Work to be completed: Emit only the lines from the line containing "You are a computer-use agent. 1080x1920" through the last line of the entries, unchanged.
== Provided data
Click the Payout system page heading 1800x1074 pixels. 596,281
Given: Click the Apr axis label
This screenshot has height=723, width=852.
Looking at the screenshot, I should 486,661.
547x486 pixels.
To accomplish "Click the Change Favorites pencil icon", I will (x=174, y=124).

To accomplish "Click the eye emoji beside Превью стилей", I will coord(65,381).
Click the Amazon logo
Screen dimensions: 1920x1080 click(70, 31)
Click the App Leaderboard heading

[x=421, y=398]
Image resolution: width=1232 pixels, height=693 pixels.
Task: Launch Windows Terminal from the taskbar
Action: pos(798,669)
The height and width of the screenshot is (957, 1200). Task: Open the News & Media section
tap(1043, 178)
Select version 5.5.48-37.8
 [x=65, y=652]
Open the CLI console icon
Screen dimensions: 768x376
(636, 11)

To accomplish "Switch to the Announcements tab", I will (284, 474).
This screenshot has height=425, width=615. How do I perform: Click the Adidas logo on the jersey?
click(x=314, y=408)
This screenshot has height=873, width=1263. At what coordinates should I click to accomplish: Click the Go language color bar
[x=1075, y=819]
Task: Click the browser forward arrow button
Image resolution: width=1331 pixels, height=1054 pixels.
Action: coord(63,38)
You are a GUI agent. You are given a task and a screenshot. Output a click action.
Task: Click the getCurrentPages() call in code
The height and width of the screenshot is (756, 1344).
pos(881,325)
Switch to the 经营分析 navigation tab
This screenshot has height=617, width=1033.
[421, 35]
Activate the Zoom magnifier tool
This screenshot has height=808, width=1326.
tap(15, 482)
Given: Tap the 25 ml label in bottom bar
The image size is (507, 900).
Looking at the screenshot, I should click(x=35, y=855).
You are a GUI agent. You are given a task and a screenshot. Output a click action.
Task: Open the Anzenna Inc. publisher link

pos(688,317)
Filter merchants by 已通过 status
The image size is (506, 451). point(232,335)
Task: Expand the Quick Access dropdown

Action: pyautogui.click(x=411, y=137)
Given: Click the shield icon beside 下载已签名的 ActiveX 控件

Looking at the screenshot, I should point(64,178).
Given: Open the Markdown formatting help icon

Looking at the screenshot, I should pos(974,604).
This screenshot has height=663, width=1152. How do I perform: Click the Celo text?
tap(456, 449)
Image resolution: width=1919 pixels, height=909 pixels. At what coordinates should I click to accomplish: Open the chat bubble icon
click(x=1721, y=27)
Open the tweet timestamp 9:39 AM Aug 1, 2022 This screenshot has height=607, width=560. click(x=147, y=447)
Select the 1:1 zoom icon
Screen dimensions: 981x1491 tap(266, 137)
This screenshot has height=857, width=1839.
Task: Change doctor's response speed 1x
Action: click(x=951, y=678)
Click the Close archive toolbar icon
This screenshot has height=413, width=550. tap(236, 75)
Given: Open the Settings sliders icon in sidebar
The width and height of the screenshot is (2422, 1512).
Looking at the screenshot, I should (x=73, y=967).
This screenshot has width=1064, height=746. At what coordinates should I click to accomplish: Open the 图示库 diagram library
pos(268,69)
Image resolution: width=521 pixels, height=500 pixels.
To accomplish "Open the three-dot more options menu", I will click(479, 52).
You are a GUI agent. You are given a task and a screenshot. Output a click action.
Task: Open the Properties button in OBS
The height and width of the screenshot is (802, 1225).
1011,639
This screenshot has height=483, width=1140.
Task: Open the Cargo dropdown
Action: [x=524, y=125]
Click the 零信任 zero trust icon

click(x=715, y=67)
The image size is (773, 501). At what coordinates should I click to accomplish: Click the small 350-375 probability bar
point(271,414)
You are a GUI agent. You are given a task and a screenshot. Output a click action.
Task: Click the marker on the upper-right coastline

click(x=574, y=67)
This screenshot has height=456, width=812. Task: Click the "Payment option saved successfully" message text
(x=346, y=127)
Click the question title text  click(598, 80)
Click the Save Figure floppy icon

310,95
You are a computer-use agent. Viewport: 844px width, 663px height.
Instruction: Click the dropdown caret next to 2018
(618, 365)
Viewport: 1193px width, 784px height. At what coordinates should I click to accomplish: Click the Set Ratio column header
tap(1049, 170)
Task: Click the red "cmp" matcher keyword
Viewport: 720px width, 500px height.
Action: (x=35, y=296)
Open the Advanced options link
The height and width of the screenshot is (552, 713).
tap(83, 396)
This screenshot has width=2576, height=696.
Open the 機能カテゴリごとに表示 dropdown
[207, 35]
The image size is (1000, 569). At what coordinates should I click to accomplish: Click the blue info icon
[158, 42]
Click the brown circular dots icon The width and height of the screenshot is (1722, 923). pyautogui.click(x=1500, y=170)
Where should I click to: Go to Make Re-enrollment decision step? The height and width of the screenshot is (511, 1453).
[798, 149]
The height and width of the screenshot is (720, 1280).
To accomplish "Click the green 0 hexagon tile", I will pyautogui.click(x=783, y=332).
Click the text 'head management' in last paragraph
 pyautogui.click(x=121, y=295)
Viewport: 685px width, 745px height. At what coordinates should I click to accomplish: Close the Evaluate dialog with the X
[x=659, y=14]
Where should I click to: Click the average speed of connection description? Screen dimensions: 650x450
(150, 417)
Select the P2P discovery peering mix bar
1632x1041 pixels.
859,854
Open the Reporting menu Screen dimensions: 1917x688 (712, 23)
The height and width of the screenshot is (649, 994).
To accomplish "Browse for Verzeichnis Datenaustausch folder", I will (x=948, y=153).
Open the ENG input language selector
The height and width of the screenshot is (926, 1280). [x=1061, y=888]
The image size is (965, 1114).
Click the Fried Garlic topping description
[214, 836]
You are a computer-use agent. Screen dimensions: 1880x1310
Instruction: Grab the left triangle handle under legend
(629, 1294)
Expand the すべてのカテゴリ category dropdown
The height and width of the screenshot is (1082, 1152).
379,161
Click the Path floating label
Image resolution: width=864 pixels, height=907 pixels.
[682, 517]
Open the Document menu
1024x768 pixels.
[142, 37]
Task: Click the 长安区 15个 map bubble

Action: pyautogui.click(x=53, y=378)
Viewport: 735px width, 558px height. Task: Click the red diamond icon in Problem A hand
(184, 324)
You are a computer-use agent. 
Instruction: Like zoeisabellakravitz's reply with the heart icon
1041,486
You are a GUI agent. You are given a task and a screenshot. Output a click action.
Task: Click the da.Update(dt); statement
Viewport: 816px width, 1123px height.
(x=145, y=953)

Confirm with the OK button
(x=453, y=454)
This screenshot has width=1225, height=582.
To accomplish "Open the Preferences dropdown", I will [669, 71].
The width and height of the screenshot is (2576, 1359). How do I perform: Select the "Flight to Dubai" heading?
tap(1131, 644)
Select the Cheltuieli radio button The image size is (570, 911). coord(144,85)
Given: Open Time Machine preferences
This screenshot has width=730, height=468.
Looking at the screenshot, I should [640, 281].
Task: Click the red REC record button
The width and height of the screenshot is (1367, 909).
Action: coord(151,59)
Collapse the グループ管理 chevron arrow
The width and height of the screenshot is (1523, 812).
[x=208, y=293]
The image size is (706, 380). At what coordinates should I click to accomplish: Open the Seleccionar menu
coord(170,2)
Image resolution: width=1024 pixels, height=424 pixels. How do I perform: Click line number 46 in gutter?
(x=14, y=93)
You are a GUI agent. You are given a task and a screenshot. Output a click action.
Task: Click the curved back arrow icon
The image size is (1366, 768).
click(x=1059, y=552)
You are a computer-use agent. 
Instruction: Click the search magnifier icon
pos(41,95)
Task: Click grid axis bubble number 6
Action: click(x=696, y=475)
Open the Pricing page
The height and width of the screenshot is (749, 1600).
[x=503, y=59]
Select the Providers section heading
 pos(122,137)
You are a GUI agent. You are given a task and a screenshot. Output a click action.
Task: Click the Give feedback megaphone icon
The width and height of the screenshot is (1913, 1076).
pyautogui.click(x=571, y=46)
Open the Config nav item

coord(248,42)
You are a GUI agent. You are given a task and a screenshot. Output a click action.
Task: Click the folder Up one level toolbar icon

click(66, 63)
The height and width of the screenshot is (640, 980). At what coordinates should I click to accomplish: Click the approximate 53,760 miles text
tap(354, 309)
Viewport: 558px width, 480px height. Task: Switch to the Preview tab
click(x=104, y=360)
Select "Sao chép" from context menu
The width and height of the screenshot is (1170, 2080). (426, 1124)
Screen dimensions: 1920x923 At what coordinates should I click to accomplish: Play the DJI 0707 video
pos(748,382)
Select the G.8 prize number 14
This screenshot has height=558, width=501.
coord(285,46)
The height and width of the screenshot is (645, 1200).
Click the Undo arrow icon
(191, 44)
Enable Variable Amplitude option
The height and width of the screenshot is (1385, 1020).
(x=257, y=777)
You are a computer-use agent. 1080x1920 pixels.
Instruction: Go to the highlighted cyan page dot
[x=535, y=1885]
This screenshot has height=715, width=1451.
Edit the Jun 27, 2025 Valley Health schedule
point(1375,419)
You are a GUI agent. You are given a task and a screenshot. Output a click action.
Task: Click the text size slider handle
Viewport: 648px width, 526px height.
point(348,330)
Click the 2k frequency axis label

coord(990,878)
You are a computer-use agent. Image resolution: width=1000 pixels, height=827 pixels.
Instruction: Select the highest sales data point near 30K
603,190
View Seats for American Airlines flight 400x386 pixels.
====
Finished task:
You are a computer-use agent. 1080x1920 pixels.
Instruction: Go to the highlighted cyan page dot
[x=535, y=1885]
This screenshot has height=715, width=1451.
Edit the Jun 27, 2025 Valley Health schedule
point(1375,419)
You are a GUI agent. You are given a task and a screenshot. Output a click action.
Task: Click the text size slider handle
Viewport: 648px width, 526px height.
point(348,330)
Click the 2k frequency axis label

coord(990,878)
You are a computer-use agent. Image resolution: width=1000 pixels, height=827 pixels.
Instruction: Select the highest sales data point near 30K
603,190
View Seats for American Airlines flight 400x386 pixels.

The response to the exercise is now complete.